> 1. Deliver KDE3 to /usr/kde3/ and reserve /usr/kde4/
> for KDE version 4.

Does it really make sense to spend much time on kde3 at this point? Copying the 
stuff that is already on solaris.kde.org is ok, but there probably should not 
be much more.

I think it makes more sense to collaborate as much as possible with the main 
kde developers on making kde4 as portable as possible. And since (except for 
the X11 specific parts) they already plan to have it compatible with macosx and 
windows, it means they clearly don't consider linux as the only platform worth 
developing for.

The opensolaris project would be like the jds project for gnome, just the 
distribution part, with (almost) all patches sent upstream.
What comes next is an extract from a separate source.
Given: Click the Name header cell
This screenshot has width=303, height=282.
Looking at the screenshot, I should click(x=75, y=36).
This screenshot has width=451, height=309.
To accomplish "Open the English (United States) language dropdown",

> 2. Ship a Sun/Solaris-branded KDE which uses the
> default SuSE Linux 10
> configuration as default

Why Suse and not redhat? Anyway, that is secondary.

> 3. The package should be named SUNWkde* (where '*'
> means the suffix for
> the packages) and targets delivery into Solaris 11.
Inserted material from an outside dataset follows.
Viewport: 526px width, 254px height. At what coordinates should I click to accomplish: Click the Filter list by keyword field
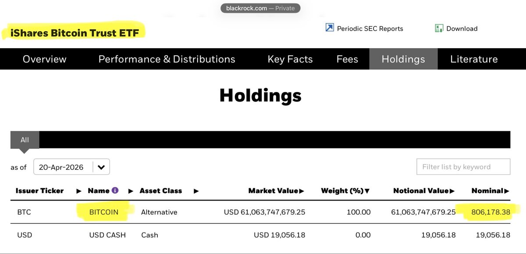point(463,167)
That is not for the opensolaris community to decide.

> 4. The KDE should focus on a lightwheight default
> configuration with a
> upper limit of 128MB per user (better would be 64MB
> if possible ; this
> excludes larger applications like OpenOffice,
> Konqueror,
> Mozilla/Seamonkey (see below)) and a strong focus on
> office usage

The point of kde is its integration. It is large when you start it, but then 
starting konqueror, koffice, etc, does not add much, whereas with a light xfce, 
after starting firefox, thunderbird and openoffice, you are already using more 
space than kde.

> 6. The distribution should be compiled with the Sun
> Studio compilers (as
> a mandatory requirement for the project). No gcc
> junk.

Or be compatible with both, like the solaris core?